══ DATASET RECORDS ══

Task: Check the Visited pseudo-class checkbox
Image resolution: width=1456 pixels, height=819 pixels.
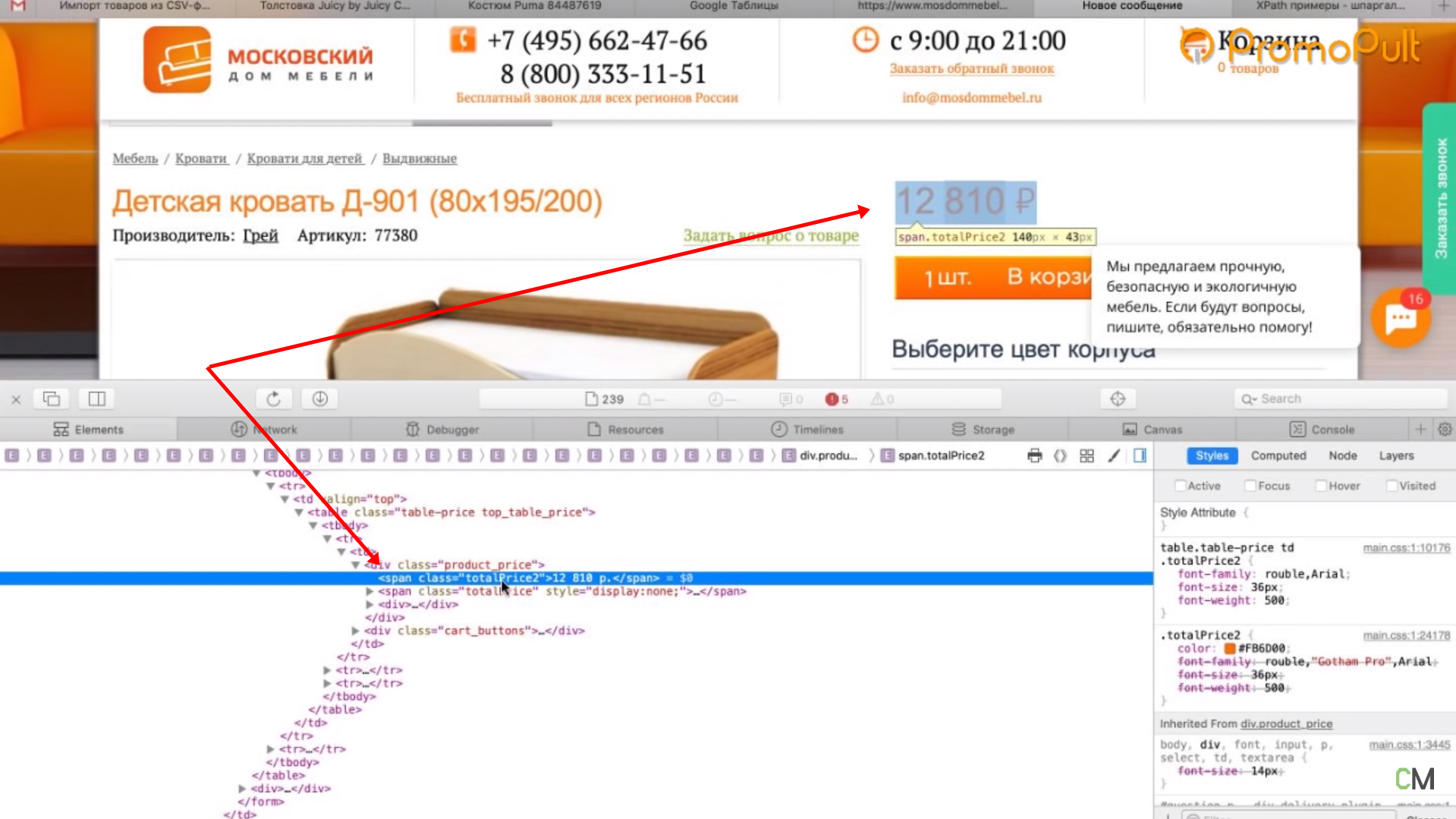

═══
══ DATASET RECORDS ══

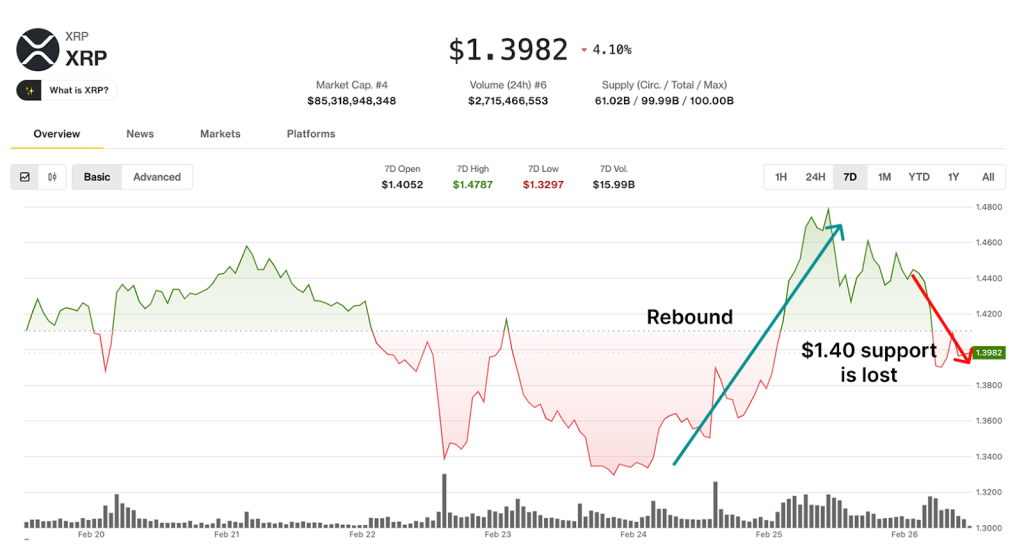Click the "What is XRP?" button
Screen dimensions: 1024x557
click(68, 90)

═══

● **TASK OBJECTIVE**:
Lines wanted from the listing above: the line with "Task: Check the Visited pseudo-class checkbox" up to and including the line with "Image resolution: width=1456". Please write them out exactly, adding nothing else.

● **FINISHED EXERCISE**:
Task: Check the Visited pseudo-class checkbox
Image resolution: width=1456 pixels, height=819 pixels.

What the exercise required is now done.